365P - Is postmastectomy radiotherapy for patients diagnosed with breast cancer who have received neoadjuvant therapy really necessary?

Date 29 September 2012
Event ESMO Congress 2012
Session Poster presentation I
Topics Surgical Oncology
Breast Cancer
Radiation Oncology
Presenter Rosa María Rodríguez
Authors R.M. Rodríguez1, M.T. Cano Osuna2, G. Pulido3, I. Porras1, P. Sánchez1, A. Moreno1, J. Jiménez1, M.J. Ortiz-Morales1, E. Aranda Aguilar4, J. De La Haba4
  • 1Medical Oncology, Universitay Hospital Reina Sofia, 14003 - Córdoba/ES
  • 2Oncologia Medica, Universitay Hospital Reina Sofia, Córdoba/ES
  • 3Medical Oncology, University Reina Sofia Hospital, Cordoba/ES
  • 4Oncology Deparment, IMIBIC-Hospital Reina Sofía, 14004 - Córdoba/ES



The role of adjuvant radiotherapy (RTA) after mastectomy in patients who have received neoadjuvant treatment is controversial and it has not been shown benefit in ramdomized clinical trials (ref ASCO-Guide lines).
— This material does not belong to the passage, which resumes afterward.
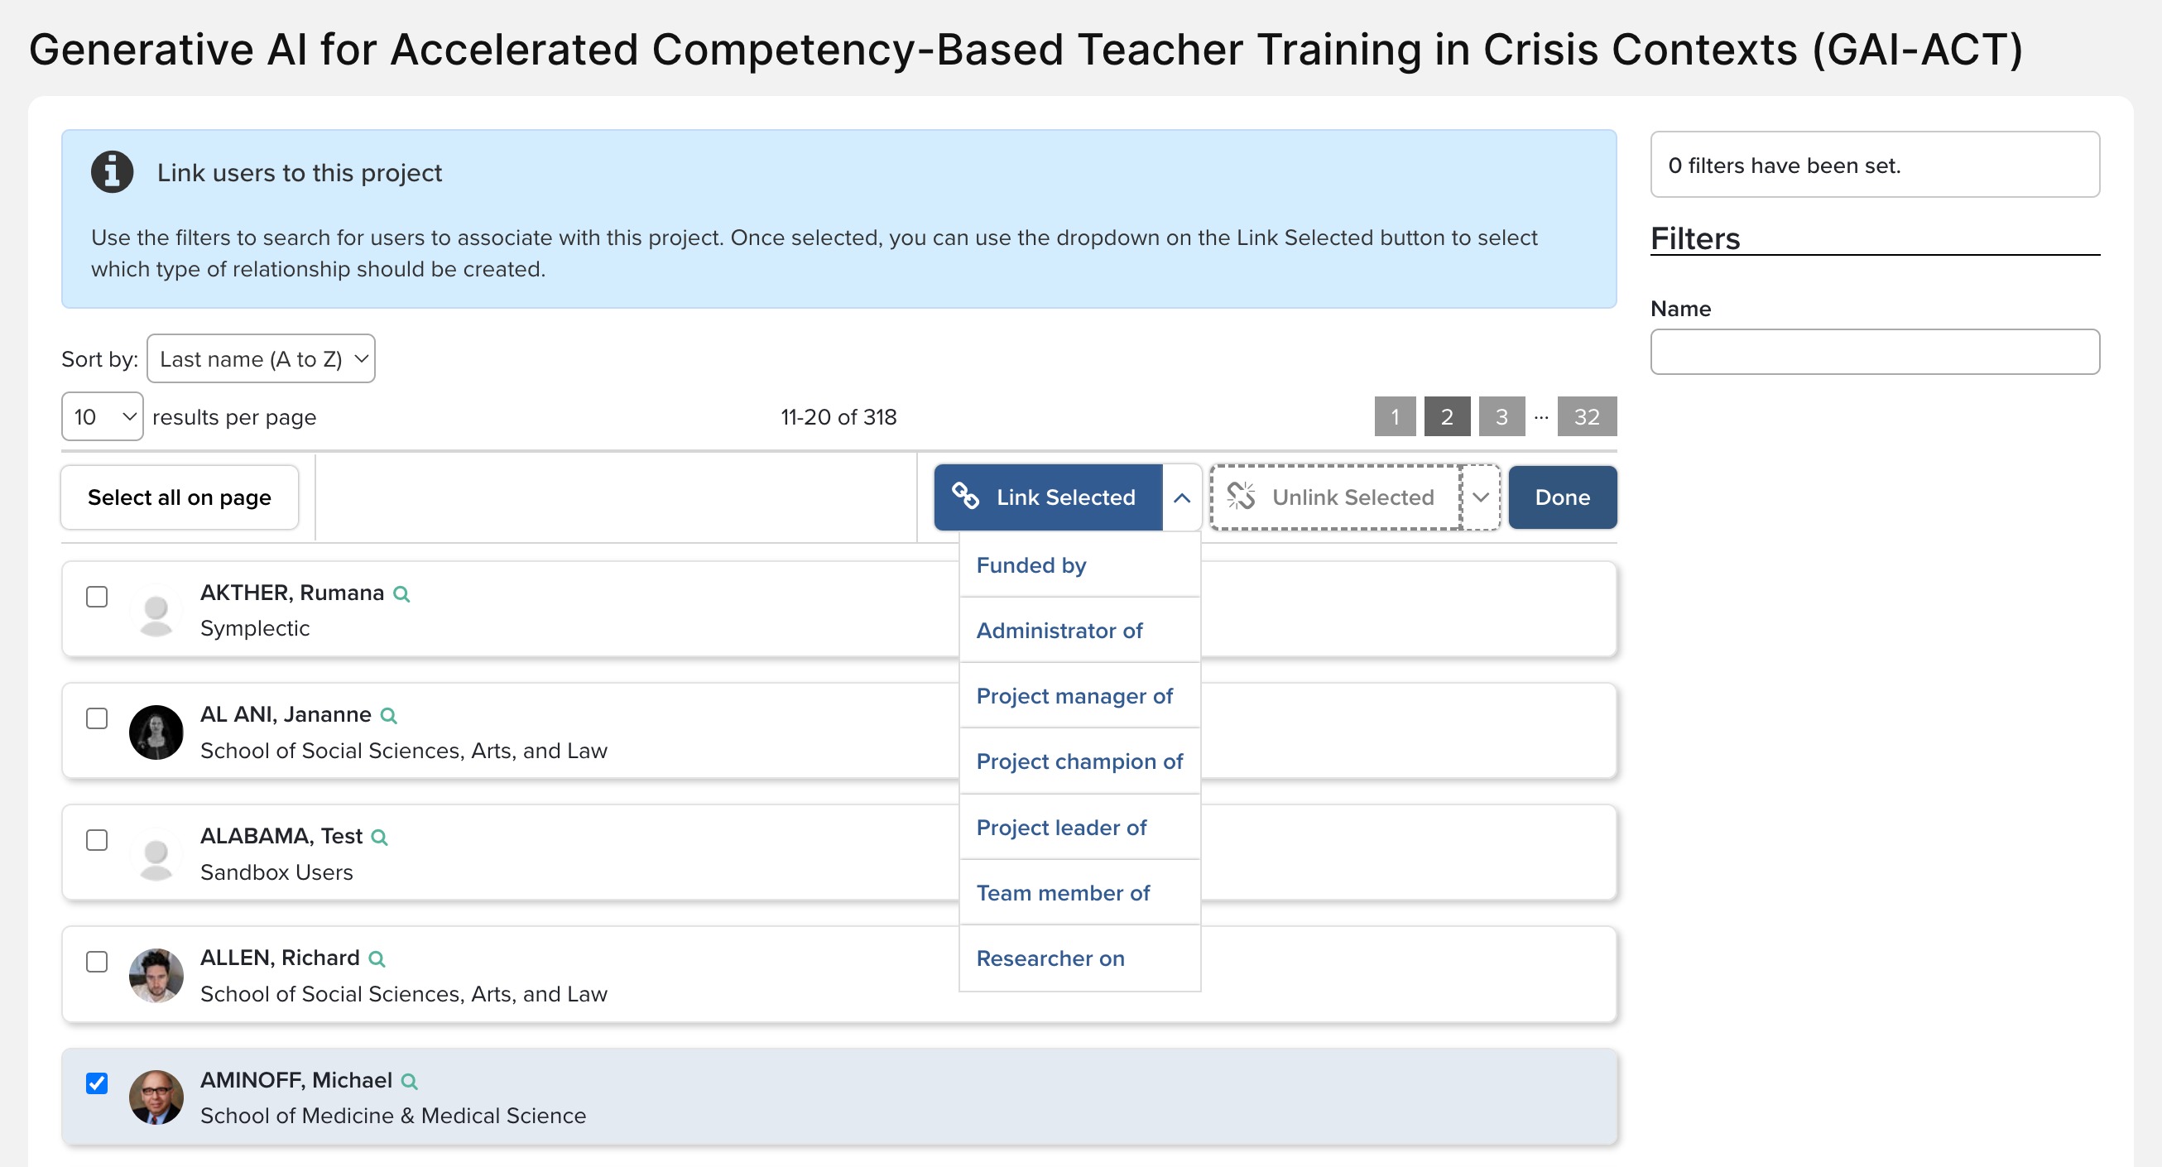Image resolution: width=2162 pixels, height=1167 pixels.
Task: Expand the Unlink Selected dropdown arrow
Action: pos(1481,498)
On the other hand, the low rates of local and distant recurrences after complete pathological response (RPc) question the value of local control disease.
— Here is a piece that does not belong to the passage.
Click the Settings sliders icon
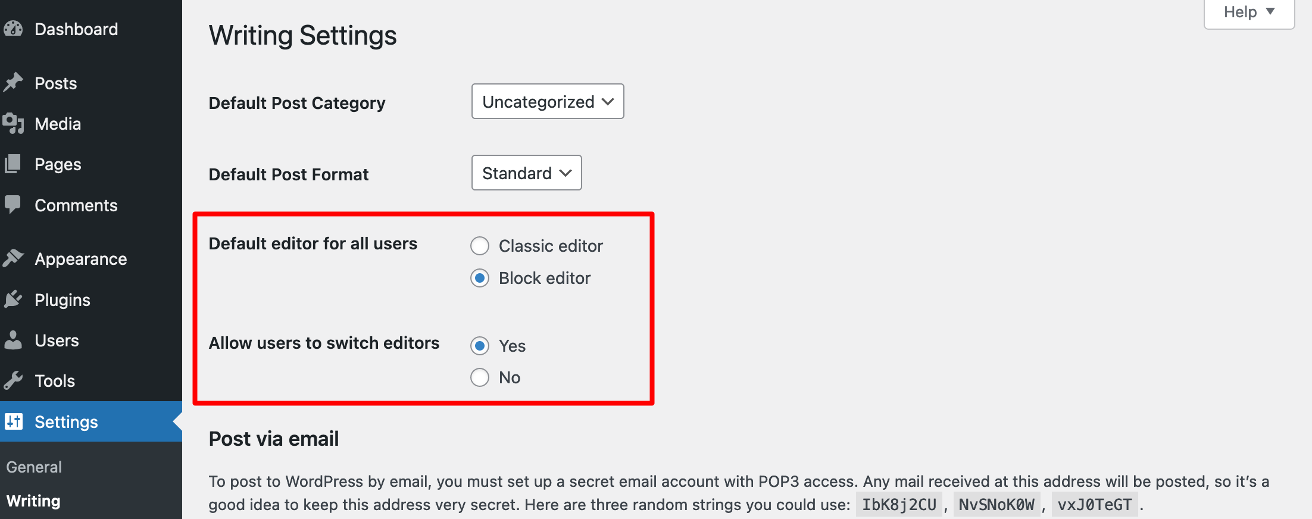This screenshot has height=519, width=1312. (x=14, y=421)
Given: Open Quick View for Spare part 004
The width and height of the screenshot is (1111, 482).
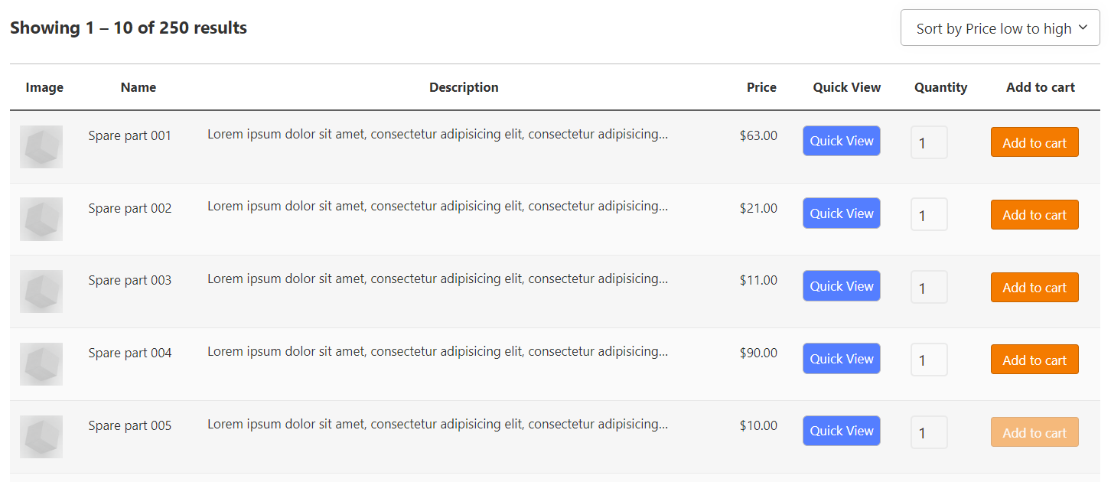Looking at the screenshot, I should pos(841,359).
To analyze the rate and profile of recurrence in breast cancer patients who have received neoadjuvant chemotherapy, mastectomy with and without radiotherapy.

Patients and methods

From the Department of Medical Oncology, University Hospital Reina Sofia we have identified 171 patients between 1997 and 2010 who have received neoadjuvant treatment. 36 patients have not received radiotherapy treatment after mastectomy. We present clinical and biological features of patients and their evolution.
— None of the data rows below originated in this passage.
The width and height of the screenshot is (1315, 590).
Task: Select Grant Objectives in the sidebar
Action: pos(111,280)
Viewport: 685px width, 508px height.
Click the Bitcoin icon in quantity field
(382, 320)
The mean age is 53 years, 100% are stage II and III (55.6% and 44.4%), infiltrating ductal histology (88.9%) and poorly differentiated tumors (44.4%). Regarding to hormonal status, 58.3% are hormone receptor positive and Her-2 33.3% and 21% are triple negative. The rate of pathological complete response (T and N) is 22.2%. at T of 41.7%.

With a follow-up mean of 19.92 months (SD: 13.9), we have found one recurrence of the disease localized in liver. At this moment we do not have any local recurrence.


Based on our experience and the lack of data supporting radiotherapy in these patients, we believe that radiotherapy should be assessed on individual basis, pending randomized studies provide direct benefit.


All authors have declared no conflicts of interest.